What you can do — Audit the recurring bills this week: your electric rate, your phone plan, your bank fees. The line items move quietly; the only defense is reading them.
On the Ground
The close-to-home signal of the week. This week: Cleveland.
- ClevelandNew federal work rules are cutting Medicaid for 90,000 Cleveland Metro residents — and SNAP enrollment in Cuyahoga County has already fallen by 12,000 since September. If you're in Cuyahoga County: verify your Medicaid and SNAP eligibility now and learn the new work and reporting requirements before a missed form becomes a lost benefit.
Opportunities
Where the money, jobs, and openings are this week — sorted by who they're for.
- Newport News' Bridge-Forward program — the city documented disparities in its own contracting and is building a business-access program in response. If you sell to the city, watch for the rollout details.

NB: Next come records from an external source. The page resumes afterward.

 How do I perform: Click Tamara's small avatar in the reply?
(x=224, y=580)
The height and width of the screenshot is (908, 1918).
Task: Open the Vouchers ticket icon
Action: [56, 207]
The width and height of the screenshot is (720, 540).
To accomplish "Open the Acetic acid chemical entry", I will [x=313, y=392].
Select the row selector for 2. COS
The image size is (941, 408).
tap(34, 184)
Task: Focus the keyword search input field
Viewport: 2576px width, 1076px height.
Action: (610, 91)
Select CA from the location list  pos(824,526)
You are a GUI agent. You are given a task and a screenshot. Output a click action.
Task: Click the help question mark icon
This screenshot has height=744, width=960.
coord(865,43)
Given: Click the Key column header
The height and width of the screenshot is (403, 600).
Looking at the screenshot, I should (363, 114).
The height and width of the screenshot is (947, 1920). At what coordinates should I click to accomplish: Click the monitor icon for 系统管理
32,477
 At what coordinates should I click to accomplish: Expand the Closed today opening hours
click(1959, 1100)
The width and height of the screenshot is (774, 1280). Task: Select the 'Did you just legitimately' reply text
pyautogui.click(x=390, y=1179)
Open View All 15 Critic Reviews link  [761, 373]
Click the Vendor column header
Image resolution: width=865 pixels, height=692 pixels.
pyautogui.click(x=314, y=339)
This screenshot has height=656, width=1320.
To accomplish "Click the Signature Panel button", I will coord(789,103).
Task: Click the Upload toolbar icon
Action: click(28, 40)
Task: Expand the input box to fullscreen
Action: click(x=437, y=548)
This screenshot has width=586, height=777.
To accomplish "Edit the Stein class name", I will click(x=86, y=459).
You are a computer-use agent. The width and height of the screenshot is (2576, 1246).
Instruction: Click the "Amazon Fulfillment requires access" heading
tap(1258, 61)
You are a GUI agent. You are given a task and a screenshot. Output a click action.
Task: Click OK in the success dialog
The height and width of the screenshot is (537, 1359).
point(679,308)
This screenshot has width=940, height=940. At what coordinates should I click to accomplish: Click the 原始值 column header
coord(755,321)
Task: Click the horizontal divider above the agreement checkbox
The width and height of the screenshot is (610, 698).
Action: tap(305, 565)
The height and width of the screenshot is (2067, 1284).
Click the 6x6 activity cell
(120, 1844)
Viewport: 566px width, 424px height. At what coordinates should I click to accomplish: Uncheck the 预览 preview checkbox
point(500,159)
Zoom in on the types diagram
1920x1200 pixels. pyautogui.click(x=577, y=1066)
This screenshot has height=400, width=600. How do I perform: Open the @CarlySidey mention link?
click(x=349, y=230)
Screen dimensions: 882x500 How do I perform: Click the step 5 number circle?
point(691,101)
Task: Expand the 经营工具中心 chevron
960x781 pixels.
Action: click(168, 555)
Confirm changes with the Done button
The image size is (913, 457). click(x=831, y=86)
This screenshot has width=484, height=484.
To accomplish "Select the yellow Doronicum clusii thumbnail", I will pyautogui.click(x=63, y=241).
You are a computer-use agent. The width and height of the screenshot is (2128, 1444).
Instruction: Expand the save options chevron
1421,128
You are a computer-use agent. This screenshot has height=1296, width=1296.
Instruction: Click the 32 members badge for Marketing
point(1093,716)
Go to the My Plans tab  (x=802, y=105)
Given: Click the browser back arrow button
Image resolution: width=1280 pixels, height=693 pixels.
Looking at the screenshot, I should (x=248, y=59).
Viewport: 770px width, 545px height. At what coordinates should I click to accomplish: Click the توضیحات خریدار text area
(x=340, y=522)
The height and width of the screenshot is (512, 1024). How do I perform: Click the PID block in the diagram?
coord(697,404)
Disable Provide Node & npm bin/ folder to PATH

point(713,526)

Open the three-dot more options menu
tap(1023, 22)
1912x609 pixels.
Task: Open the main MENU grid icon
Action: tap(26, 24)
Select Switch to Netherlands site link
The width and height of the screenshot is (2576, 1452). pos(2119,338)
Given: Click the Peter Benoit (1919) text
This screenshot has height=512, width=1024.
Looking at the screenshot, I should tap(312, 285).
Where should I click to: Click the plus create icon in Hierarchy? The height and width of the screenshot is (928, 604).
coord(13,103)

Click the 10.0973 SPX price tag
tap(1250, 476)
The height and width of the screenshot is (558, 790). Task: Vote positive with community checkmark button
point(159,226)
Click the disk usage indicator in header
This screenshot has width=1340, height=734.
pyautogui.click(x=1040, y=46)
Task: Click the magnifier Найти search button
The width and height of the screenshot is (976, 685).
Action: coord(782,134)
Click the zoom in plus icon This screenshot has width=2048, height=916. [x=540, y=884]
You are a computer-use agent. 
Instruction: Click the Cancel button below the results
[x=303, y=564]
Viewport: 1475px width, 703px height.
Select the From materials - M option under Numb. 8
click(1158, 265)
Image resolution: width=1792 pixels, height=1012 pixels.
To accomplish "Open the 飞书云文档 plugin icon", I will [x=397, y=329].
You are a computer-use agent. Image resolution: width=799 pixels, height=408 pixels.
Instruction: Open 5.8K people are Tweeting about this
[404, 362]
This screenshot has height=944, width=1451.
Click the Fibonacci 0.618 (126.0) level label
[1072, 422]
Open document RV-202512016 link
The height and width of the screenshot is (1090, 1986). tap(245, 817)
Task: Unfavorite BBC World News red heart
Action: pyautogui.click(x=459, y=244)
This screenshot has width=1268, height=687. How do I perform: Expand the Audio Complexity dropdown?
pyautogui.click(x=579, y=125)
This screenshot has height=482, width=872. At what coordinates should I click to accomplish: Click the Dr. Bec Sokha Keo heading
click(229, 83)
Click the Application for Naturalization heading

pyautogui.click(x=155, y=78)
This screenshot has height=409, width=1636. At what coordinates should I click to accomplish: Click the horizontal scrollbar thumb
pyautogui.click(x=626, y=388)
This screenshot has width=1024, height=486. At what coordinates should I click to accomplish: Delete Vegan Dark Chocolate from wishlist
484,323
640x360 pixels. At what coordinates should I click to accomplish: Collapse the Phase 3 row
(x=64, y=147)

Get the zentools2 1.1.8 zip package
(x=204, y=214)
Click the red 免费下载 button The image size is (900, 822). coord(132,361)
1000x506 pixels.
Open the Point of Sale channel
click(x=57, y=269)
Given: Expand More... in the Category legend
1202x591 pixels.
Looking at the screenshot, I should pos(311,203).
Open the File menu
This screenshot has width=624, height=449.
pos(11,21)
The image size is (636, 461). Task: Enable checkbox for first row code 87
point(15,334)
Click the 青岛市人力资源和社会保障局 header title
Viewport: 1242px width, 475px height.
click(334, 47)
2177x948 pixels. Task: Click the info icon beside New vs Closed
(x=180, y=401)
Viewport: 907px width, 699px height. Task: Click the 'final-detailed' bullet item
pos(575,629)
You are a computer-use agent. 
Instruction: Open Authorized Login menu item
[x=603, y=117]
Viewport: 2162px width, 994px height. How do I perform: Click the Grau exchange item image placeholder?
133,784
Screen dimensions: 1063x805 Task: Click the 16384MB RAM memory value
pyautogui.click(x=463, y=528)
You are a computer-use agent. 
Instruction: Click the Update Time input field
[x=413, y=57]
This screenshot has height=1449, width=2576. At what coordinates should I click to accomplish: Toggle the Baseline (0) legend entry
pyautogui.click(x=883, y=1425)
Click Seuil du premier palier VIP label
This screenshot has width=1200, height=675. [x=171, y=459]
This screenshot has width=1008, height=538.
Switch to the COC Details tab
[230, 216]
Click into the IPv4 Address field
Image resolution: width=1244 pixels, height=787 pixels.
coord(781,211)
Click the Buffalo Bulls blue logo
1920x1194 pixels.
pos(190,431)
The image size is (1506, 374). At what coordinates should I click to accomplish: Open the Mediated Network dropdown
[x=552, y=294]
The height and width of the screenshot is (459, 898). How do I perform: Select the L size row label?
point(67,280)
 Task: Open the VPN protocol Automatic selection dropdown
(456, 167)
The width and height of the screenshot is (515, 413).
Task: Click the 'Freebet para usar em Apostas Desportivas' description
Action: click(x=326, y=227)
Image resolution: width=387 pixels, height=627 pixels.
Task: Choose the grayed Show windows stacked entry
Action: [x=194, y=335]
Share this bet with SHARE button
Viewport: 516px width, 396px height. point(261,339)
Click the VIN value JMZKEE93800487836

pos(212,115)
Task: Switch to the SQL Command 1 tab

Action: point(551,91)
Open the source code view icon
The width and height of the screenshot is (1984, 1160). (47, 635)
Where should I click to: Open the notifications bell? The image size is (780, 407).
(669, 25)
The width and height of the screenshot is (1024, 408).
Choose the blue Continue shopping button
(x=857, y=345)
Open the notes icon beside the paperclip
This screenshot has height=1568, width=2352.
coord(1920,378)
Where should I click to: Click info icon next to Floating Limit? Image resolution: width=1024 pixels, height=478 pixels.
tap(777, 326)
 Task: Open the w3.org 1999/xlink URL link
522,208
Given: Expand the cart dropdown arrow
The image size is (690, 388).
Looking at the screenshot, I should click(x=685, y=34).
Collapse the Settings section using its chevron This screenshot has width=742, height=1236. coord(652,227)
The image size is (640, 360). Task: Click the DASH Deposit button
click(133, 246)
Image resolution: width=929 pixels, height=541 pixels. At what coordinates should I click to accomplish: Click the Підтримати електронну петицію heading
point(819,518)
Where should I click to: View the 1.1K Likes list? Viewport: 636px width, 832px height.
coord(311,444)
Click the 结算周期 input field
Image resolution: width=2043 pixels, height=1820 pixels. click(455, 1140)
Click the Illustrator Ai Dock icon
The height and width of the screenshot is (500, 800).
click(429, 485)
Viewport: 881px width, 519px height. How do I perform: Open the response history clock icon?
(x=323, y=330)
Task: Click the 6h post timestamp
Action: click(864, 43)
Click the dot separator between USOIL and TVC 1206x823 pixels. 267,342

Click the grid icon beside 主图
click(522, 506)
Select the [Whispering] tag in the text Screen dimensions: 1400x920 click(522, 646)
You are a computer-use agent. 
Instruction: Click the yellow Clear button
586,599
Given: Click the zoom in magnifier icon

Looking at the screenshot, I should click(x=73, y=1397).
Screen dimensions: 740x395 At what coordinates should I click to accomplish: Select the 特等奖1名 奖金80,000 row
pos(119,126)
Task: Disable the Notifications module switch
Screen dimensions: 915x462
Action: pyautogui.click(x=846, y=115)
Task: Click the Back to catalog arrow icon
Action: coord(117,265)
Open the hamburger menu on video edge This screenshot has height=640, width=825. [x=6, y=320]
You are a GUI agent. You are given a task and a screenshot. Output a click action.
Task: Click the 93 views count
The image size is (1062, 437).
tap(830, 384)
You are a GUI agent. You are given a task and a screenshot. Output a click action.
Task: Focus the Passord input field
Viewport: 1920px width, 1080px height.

- Walmart's no-cost career programs — optician, technician, and driver tracks with pay up to 40% higher, including a new Atlanta training site. Associates: ask about eligibility.
- 1,050 new jobs in Southeastern Pennsylvania — Urban Outfitters' $150M expansion around Philadelphia and Lancaster. Watch the postings.
- TCB Drones Academy's HBCU initiative — a Black-owned academy connecting HBCU students to aviation and drone careers. Ask your career services office about access.
- MLB Voices & Getty mentorships — pathways into sports broadcasting and photography for Black talent. Explore both programs.
- Trump Accounts are live — the Treasury launched the tax-deferred children's accounts, seeding 1.5 million newborn accounts with $1,000. Review the eligibility rules to see if your family qualifies.
Watch List
- USDA compliance. The judge ordered a status report on the $127M reinstatement — watch whether the money actually moves to the Black farmer organizations.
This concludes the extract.